- [WORK REQUIRED]:
Reproduce word for word the part of the cardiac arrest article between "Professor Sharma's words" and "is fully understood.", inclusive.

- [EXERCISE PASSAGE]:
○ ○ ○ ○ ○ ○ ○
When Fabrice Muamba collapsed when playing for Bolton against Tottenham Hotspur the worlds media stopped and stared. On 17 March of this year his life changed and so did the views of many youth athletes looking towards a summer of sport. With the London Olympics and England in European Football action the summer promises to take Britons into the parks and and onto the jogging tracks.
With an alarming 26% of British citizens male and female classified as obese according to a 2012 NHS report, one would think this summer of sport would be a welcome one. However with such focus on extreme exercise comes the risk of cardiac arrest.
The uptake in marathons and half marathons in the UK has been rapid in the past half decade with 1.8 million amateur athletes currently in the UK and according to the United Kingdom Athletics Association this is set to rise further.
I spoke with Professor Sanjay Sharma of St Georges Hospital who is also the Medical Director of the London Marathon. He warned of the dangers of not training effectively and preparing the body for such extreme strain. He said the amateur athletes most in danger are the ones who are not running around in rabbit costumes but the young men especially who push themselves from the four to the three hour mark. With the issue of Cardiac problems being brought into the mainstream media regarding Muamba he said there are times when electric imbalances in the heart due to genetic disorders can affect what seem like perfectly fit and healthy sports men and women.
Professor Sharma's words proved accurate when looking at the case of Sean Rodgers a triathlete from the Doncaster region who 'died' twice. With out any prior warning or any affects and in perfect health, his heart stopped for fifteen minutes and he woke up a week later after entering a coma. The second time his defibrillator kicked in after 37 seconds and said that the device saved his life and will aid Muamba's heart moving forward.
Very little is still known of these sudden and unexpected heart attacks that affect 1 in 50,000 Britons every year and the C-R-Y institute in London and Professor Sharma are working hard to find a solution knowing it will be some time before the issue of Sudden Death Syndrome is fully understood.
○ ○ ○ ○ ○ ○ ○
- [DATA SHOWN]:
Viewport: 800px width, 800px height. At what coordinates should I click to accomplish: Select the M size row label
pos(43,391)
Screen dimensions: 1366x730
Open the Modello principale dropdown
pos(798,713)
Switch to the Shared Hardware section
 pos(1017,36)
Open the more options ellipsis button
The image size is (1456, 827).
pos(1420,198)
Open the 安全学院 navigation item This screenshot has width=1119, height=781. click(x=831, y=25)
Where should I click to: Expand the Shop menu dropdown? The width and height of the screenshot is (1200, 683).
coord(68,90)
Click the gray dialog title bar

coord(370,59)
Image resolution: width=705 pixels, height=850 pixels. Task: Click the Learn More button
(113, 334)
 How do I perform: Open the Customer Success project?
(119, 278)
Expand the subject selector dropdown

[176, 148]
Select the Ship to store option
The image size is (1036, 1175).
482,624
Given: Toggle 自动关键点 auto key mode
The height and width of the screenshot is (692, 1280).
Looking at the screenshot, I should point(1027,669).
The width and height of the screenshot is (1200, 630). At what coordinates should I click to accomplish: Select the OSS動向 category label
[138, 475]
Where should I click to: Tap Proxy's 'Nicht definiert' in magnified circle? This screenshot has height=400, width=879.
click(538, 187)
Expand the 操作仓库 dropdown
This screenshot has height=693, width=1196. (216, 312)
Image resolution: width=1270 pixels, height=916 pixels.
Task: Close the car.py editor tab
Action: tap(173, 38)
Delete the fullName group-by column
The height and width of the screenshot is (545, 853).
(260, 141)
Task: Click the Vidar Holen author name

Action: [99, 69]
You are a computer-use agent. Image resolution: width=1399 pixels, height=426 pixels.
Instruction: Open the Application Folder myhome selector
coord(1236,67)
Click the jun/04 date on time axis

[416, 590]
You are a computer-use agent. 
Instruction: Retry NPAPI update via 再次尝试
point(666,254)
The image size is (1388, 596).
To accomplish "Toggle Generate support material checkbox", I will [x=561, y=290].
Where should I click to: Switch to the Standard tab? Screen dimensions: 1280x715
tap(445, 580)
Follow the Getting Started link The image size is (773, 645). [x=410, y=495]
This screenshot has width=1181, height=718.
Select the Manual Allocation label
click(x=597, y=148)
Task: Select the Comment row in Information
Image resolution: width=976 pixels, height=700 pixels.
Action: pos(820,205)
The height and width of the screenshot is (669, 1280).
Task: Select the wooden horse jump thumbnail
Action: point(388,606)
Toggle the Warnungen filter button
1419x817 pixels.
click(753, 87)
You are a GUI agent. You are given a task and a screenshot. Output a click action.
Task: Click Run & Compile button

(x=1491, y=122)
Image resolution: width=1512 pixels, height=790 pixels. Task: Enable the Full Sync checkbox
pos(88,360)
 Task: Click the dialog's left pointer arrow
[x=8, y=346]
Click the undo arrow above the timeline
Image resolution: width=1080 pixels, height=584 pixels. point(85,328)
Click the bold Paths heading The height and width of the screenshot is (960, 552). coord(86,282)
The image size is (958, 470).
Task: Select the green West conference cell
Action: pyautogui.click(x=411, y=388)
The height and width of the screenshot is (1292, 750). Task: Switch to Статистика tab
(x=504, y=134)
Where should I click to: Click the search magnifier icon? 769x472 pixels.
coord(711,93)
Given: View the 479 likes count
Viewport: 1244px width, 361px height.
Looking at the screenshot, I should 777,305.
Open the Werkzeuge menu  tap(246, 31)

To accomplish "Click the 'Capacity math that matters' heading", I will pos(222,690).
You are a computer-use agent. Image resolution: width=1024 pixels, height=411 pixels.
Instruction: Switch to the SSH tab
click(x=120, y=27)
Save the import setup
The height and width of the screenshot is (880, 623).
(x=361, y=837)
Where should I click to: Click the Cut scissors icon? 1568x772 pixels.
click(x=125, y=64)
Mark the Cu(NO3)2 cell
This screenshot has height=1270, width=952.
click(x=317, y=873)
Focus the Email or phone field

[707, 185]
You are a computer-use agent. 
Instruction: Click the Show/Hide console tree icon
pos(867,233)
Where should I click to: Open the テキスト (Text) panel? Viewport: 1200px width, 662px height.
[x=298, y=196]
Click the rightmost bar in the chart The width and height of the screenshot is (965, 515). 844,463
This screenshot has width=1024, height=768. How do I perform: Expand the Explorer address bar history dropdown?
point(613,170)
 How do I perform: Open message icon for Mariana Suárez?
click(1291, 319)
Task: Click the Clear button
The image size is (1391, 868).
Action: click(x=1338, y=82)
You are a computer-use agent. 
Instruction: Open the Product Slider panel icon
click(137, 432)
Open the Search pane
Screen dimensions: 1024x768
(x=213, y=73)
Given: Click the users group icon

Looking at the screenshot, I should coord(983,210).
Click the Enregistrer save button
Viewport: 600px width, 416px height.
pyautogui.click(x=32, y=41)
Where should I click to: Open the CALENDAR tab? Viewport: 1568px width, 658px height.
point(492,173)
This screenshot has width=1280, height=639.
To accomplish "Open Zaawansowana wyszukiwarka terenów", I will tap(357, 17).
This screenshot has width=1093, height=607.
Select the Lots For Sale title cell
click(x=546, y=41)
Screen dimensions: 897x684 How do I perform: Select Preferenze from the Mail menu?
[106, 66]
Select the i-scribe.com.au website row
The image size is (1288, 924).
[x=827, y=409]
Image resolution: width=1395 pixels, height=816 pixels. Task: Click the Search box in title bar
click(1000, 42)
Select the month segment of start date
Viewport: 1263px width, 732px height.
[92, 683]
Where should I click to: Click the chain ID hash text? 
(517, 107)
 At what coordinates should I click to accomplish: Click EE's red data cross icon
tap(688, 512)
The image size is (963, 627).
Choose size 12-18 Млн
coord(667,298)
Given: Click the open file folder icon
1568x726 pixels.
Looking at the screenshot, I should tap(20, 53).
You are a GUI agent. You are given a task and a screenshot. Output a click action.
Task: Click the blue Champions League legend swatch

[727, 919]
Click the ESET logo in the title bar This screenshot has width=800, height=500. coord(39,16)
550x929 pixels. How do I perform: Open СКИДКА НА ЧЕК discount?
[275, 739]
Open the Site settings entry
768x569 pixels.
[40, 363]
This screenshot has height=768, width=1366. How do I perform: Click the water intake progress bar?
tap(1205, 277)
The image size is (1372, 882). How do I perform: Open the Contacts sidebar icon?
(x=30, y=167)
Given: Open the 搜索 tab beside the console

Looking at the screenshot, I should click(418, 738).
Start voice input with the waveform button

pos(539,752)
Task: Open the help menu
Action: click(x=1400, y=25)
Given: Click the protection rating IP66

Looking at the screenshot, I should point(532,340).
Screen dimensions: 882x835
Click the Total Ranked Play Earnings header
○ ○ ○ ○ ○ ○ ○
- [THE COMPLETED TASK]:
Professor Sharma's words proved accurate when looking at the case of Sean Rodgers a triathlete from the Doncaster region who 'died' twice. With out any prior warning or any affects and in perfect health, his heart stopped for fifteen minutes and he woke up a week later after entering a coma. The second time his defibrillator kicked in after 37 seconds and said that the device saved his life and will aid Muamba's heart moving forward.
Very little is still known of these sudden and unexpected heart attacks that affect 1 in 50,000 Britons every year and the C-R-Y institute in London and Professor Sharma are working hard to find a solution knowing it will be some time before the issue of Sudden Death Syndrome is fully understood.